# The mysterious REPO_AUTOUPDATE option in pkg.conf



## eternal_noob (Feb 16, 2022)

By default invoking either of `pkg install` or `pkg upgrade` will cause repository catalogues to be updated automatically, unless disabled by setting REPO_AUTOUPDATE to false in pkg.conf(5).

I wondered if anyone uses pkg with the REPO_AUTOUPDATE option set to false and for what reason.
If you use pkg with that option disabled, please tell me why.


----------



## Geezer (Feb 16, 2022)

No. Why would you want to set it to false?


----------



## eternal_noob (Feb 16, 2022)

This is a very good question. I smell a feature creep.


----------



## grahamperrin@ (Feb 16, 2022)

Geezer said:


> … Why would you want to set it to false?



Two use cases come to mind: 

an Internet connection is impossible, or unwanted
pkg-upgrade(8) in single user mode.
As far as I can tell, the `REPO_AUTOUPDATE` configuration variable originated in relation to pkg-version(8): 









						pkg version · Issue #396 · freebsd/pkg
					

When I issue 'pkg version -R' it does not actually use the remote repository for comparison; instead it uses the local cache of the remote repository, i.e. it checks local.sqlite against re...




					github.com
				




fixed in `pkg-1.1` in 2012.


----------



## Vull (Feb 16, 2022)

I guess I'd say that I do "use" it, but I use it by not changing it. Rather, I just leave it set to true. Obviously that's not what you mean here, so I'll vote "no."


----------



## zirias@ (Feb 16, 2022)

First of all, I wouldn't call something "feature creep" that amounts to just cleanly skipping some code based on a simple boolean flag.

The skipping is necessary anyways to make `pkg` commands dealing with remote repos work as an unprivileged user (without write permission to the local pkg databases).

## Records shown
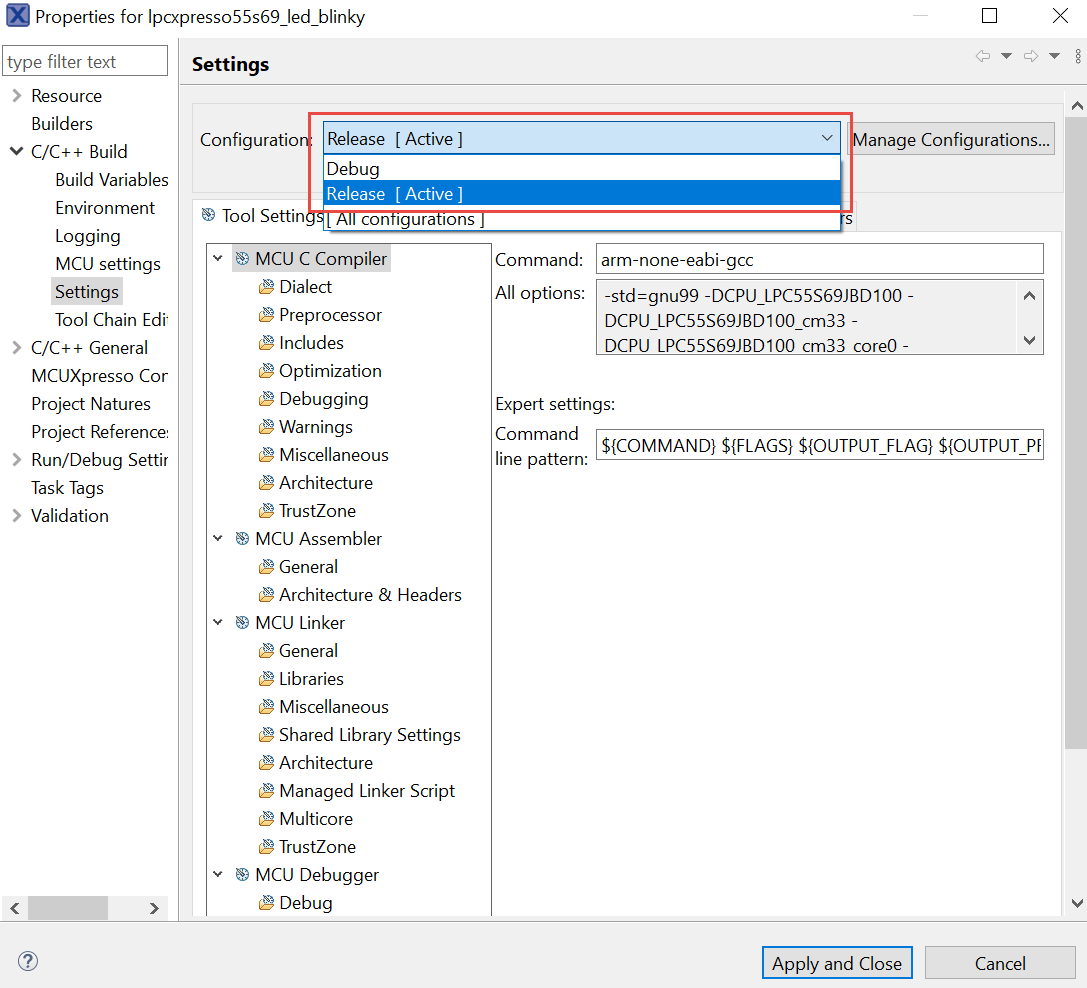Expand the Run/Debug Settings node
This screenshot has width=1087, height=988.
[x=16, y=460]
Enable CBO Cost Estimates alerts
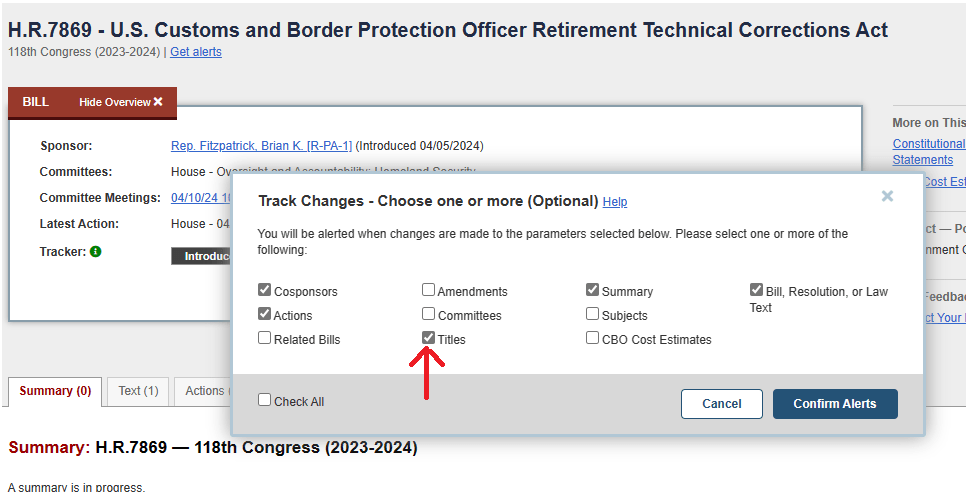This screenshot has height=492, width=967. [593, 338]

## Set tasks
- A) Print the part of the REPO_AUTOUPDATE thread that opens with the words containing "By default invoking" and closes with "tell me why.".
- B) Carry on the forum thread about the REPO_AUTOUPDATE option from the point where it stops.

## Exercise responses
- A)
By default invoking either of `pkg install` or `pkg upgrade` will cause repository catalogues to be updated automatically, unless disabled by setting REPO_AUTOUPDATE to false in pkg.conf(5).

I wondered if anyone uses pkg with the REPO_AUTOUPDATE option set to false and for what reason.
If you use pkg with that option disabled, please tell me why.

- B)
A possible practical usecase is to avoid unnecessary requests when e.g. using pkg-rquery(8) a lot -- it doesn't make sense to check the remote repo each and every time. Of course, you can also use the commandline flag `-U` for that.


----------



## eternal_noob (Feb 16, 2022)

Vull said:


> I guess I'd say that I do "use" it, but I use it by not changing it.


Good point. Unfortunately, i can't edit the question anymore.


----------



## sko (Feb 16, 2022)

I suspect the main use case is to prevent a repo update upon `pkg search`. I usually forget to use the -U switch with that and then have to wait until the repo is updated, which can be rather annoying on a slow connection, especially if I only wanted to get an idea of what is available for a given keyword and didn't plan on installing anything (yet).


----------



## Geezer (Feb 16, 2022)

eternal_noob said:


> Vull said:
> 
> 
> > I guess I'd say that I do "use" it, but I use it by not changing it. Rather, I just leave it set to true. Obviously that's not what you mean here, so I'll vote "no."
> ...



This is one of those cases where _yes_ means _no_. A bit like talking with the wife, really.


----------



## Erichans (Feb 16, 2022)

Tuning of REPO_AUTOUPDATE maybe appropriate sometimes when used in Jails creation?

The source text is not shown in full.